Print Friendly, PDF & Email

The Democratic National Committee (DNC) has launched an advertising campaign to encourage younger eligible voters to register to vote in a dozen states with competitive races, including Colorado. The “Iwillvote.com” campaign is focused on college-age and 20-something young adults via digital and social media communications. It kicked off on Tuesday, which coincidentally happened to be the non-partisan National Voter Registration Day.

Let’s vote sign welcoming electors outside the Chaffee County . Dan Smith photo

The voter registration drive is part of a $25 million effort announced last year. This latest effort, announced in a press release first reported on by The Hill, will focus on battleground states including Arizona, Florida, Texas, Georgia, Pennsylvania, and Nevada, and it does include Colorado.

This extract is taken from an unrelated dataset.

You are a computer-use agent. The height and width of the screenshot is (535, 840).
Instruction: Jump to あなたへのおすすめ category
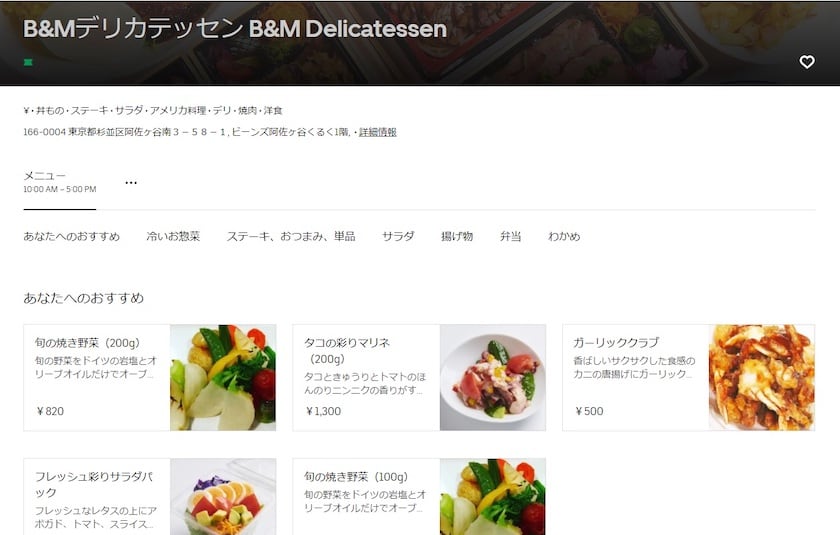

The awareness campaign mainly focuses on communities of color, in the leadup to the 2022 midterms. It will be partially responsible for registering new voters, re-registering former voters, and sustaining contact with new registrants.

“While Republicans are waging an attack on Americans’ fundamental right to vote across the country, we at the DNC are not only committed to protecting that right, we are dedicated to expanding it in communities where people have been historically disenfranchised,” said DNC Chair Jaime Harrison. “The DNC’s historic voter registration program will strengthen our ground game across the battlegrounds, laying the foundation for Democrats up and down the ballot to be successful in 2021, 2022, and beyond.”

In April the DNC  rolled out a $20 million investment in boosting local communication efforts and fighting back against voter restrictions being passed in GOP-led states. In July, Vice President Harris announced a $25 million expansion of the DNC’s “I Will Vote” initiative, which also focuses on combating the restrictions.

This is the DNC’s biggest investment in encouraging voter registration in a midterm cycle. While the Democrats currently control both the U.S. House and Senate, typically the party out of power has a better chance to take a majority in a midterm election. Republicans need only a net flip of one seat in the Senate to take it back.

This past year has seen Democrats struggling to hold on to voter key groups such as Hispanics in south Florida and along the border in Texas. Here in Colorado, the population of Hispanic/Latinx voters is growing, but it is by no means unified. Young Coloradans of all ethnicities are a key voting block that both parties would like to attract.